_DIRECTION A_
Write out the section of the reply about sound waves that opens with the words containing "One quarter wavelength" and closes with "are quite directional.".

_PAGE EXTRACT_
■ ■ ■

The Logic Off Topic list

At 06:31 PM 9/10/01 -0400, you wrote:
>OUTPUT FREQ. FOR EACH tone generator and the resultant wavelength of each 
>sound at room temp.
>
>A= 10ms
>b= 0.1ms
>


Debbie, have you got access to a reference book on acoustics? If so, you
might get more out of this exercise if you can get clear on some of the
principles involved and try to nut things out yourself from first principles. 

Anyway ... 

>I also have to explain in as much detail what will happen when one of the 
>sound wave strikes the wall.

If a sound wave strikes a wall some sound will be transmitted. It will go
through the wall and be audible on the other side. Some will be reflected -
it will bounce right back. Some will be absorbed and just heat up the
absorbent material a little.

>Comment on the speed of the sound wave as it passes through the wall and the 
>resultant wavelength in general terms i. e without calculations

Sound travels faster in dense media -- liquids and solids -- than it does
in air. The period of the wave stays the same so the wavelength increases
in the dense medium. ( With light waves it is the other way -- it travels
slower in water or glass and hence the wavelength decreases.)

>Using an SPL meter (?) the sound level in the adjacent rooms is monitored and 
>readings taken for the output of each tone generator individually. Predict in 
>general terms the relationship between the readings for each freq. giving 
>reason for your predictions with reference to acoustic theory.

In order to absorb sound waves the thickness of the absorbtion layer should
ideally be 1/4 wavelength or larger.  So thin layers absorb high
frequencies and reflect low frequencies. To absorb low frequencies (<100Hz)
you need very thick layers of absorbing material.

>
>If the wall were covered in carpet the reflected energy of which freq. (A or 
>B) would be reduced most and why?

Carpet is typically 0.01 - 0.02 m thick.  10 kHz sound has a wavelength of
.034m. So it is easy to see why 1 or 2cm thick carpet which is about a
quarter wavelength for a 4 to 8 kHz sound wave damps out high frequencies
in the reflected and transmitted sound. 

One quarter wavelength for 100Hz is 3.4 Meters -- 11 feet or so. So carpet
makes little or no impact on reflection or transmission of 100Hz sound waves. 

>If there were a hole in the wall show using diagram (AHHHH) how the 
>propagation of the wave into the adjacent room would be different for two 
>freq.

Waves (sound or light) passing through an aperture (hole)  diffract --
which is to say they disperse or spread out -- and the longer the
wavelength the more they bend from their original . The result of this is
that bass frequencies become omnidirectional after leaving a port in a
speaker box or passing through a hole in the wall while treble frequencies
tend to beam and at 10kHz they are quite directional.

>A microphone is positioned in the test area and it's output fed to the 
>oscilloscope.  The freq. of tone generator B is reduced to 110Hz and the 
>output from both tone generators combined resulting in 'beating'. Produce a 
>rough sketch of the input to the speaker viewed via the oscilloscope, 
>describe the resultant aural effect and explain the acoustic theory behind 
>this phenomena from first principles.

Do you understand  the idea of superposition of waves? When waves are added
together the resultant wave can be found by simply adding the amplitudes
(height of the curve) of each wave at points along the curves of the
graphed waves. What you find is that waves reinforce one another at times
and cancel each other at other times.

For examples:

A) two identical audio waves, half a cycle_ out_ of phase cancel one
another. Result = silence.

B) Two identical waves_ in_ phase result in a wave with twice the amplitude.

C) If there is a frequency difference between two waves which are being
added, then they will reinforce one another and then cancel one another
cyclically. This cycle repeats at a frequency = F1 minus F2 where F1 an F2
are the freqencies of the two waves being added. 

So in the case of two sound waves -- one at 100 Hz and another at 110 Hz --
being added together the cycle of reinforcment and cancellation will have a
frequecy of 110 -110 = 10 Hz and will be perceived as and audible beat of
10 Hz.

Regards,
Murray

■ ■ ■

_EXERCISE DATA_
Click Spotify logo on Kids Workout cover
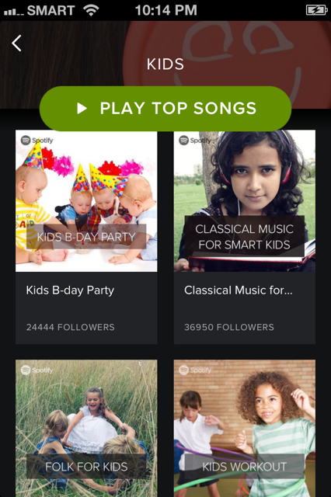The image size is (331, 497). click(x=195, y=370)
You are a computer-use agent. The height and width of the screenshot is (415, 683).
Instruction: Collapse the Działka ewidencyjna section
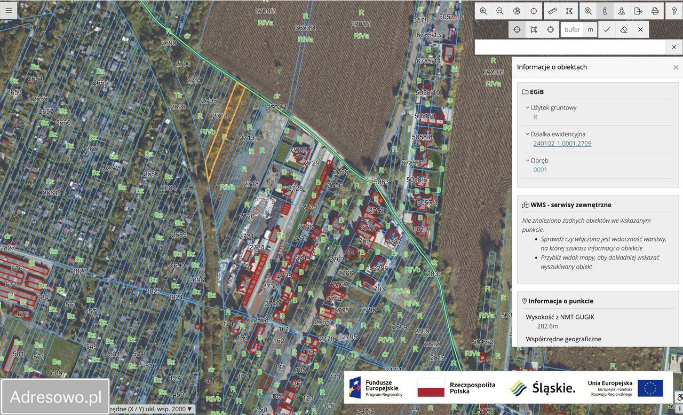tap(528, 134)
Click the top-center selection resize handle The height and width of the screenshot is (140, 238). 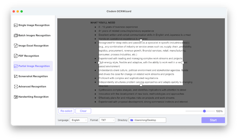click(141, 41)

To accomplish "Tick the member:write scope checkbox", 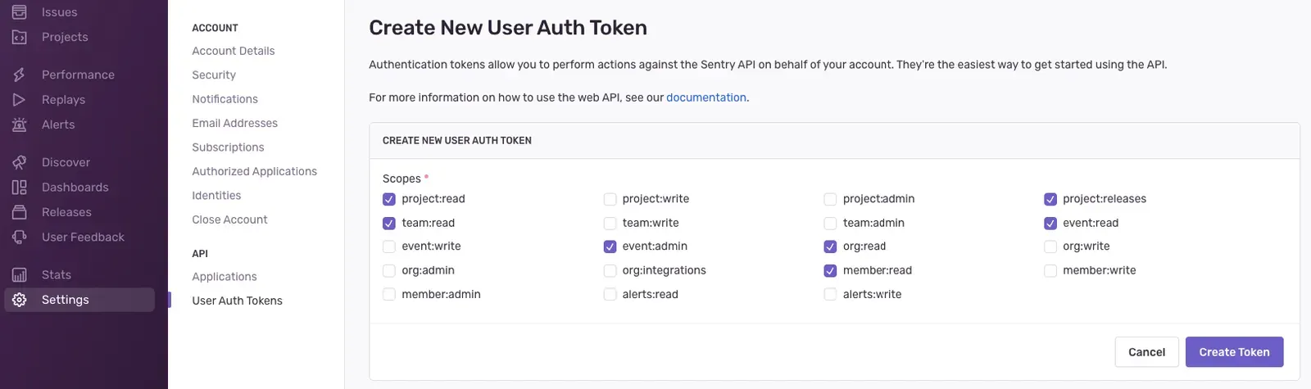I will tap(1050, 270).
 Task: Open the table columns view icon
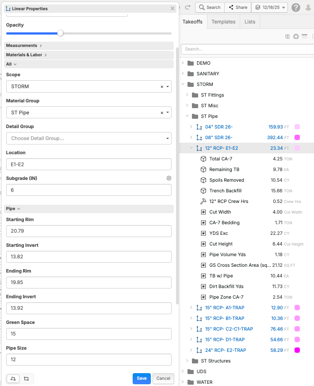[x=304, y=36]
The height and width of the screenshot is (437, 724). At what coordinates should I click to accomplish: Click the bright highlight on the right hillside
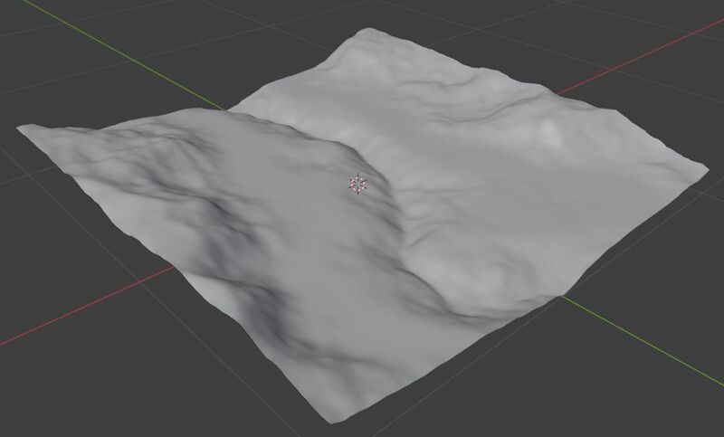click(x=552, y=131)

■ ■ ■

_DIRECTION B_
Rewrite the rows from the line containing "Task: Open the table columns view icon" through the last row, replacing "hillside" with "slope" and changing nothing else. Give only those lines, and leave out the pictures.

_TASK RESULT A_
One quarter wavelength for 100Hz is 3.4 Meters -- 11 feet or so. So carpet
makes little or no impact on reflection or transmission of 100Hz sound waves. 

>If there were a hole in the wall show using diagram (AHHHH) how the 
>propagation of the wave into the adjacent room would be different for two 
>freq.

Waves (sound or light) passing through an aperture (hole)  diffract --
which is to say they disperse or spread out -- and the longer the
wavelength the more they bend from their original . The result of this is
that bass frequencies become omnidirectional after leaving a port in a
speaker box or passing through a hole in the wall while treble frequencies
tend to beam and at 10kHz they are quite directional.

_TASK RESULT B_
 Task: Open the table columns view icon
[x=304, y=36]
The height and width of the screenshot is (437, 724). At what coordinates should I click to accomplish: Click the bright highlight on the right slope
click(x=552, y=131)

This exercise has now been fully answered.